Interestingly, they look much better in reality than as scans or digital images; something I think to do with the collaged newsprint showing much more.

They came from a dealer in the U.S. who had in turn bought them from the widow of a man who had worked in the print industry and travelled to Europe a lot on business. He clearly brought back things that he liked from his travels.  And then kept them.

Patrick Tilley Sunday Times Vintage 1960s Posters Lively

They were originally up for sale on eBay, and as I mentioned on Monday there’s an interesting cautionary tale here about the ways in which eBay can fail.  Which is mostly that if something isn’t already popular, people won’t be searching for it and so it won’t be found.

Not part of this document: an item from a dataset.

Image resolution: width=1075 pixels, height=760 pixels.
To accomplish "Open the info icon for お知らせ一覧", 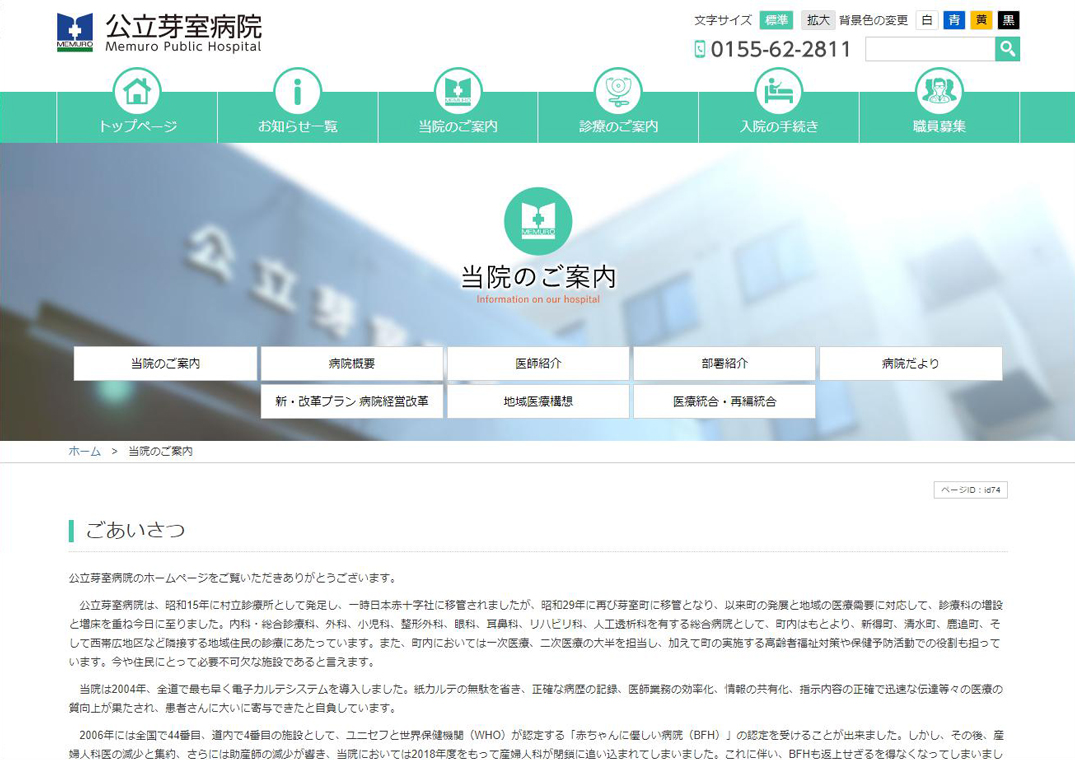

I’ve never seen a Patrick Tilley poster up for sale, so we never search for them – and nor, I will hazard, do many other people.  So, up on eBay without the right keywords and no one finding them, this amazing set of posters only reached $20, which wasn’t anywhere near the reserve.  We then did a bit of negotiation and got them for rather more than that.  Although it still feels like a fair price. But maybe only to us, who knows.

Patrick Tilley Sunday Times Vintage 1960s Posters Entertaining

That’s Entertainment

Today’s post has been brought to you courtesy of our postman, who rang the doorbell just as I started wondering what to write.  He was bringing us another classic menu by the wonderful Dorrit Dekk, at a guess from the early to mid 1960s.

Dorrit Dekk entertainment menu Canberra P&O

As ever, it’s not just a great design, it’s a window into another, vanished, world.  Would you care to meet our entertainers on this cruise around Fiji and the Solomon Islands?

“The Limits” – Beat Group
H.R. Hardie, Esq. – Lecturer from Sydney Stock Exchange
The Rory Irvine Trio
The Lee Kennedy Quartet
Sue Shakespeare, Disc Jockey

Oh brave new modern world that has Disc Jockeys in it.  And I haven’t even started on the Pyjama Dance or Golden Nugget.  I hope your weekend is as much fun as that.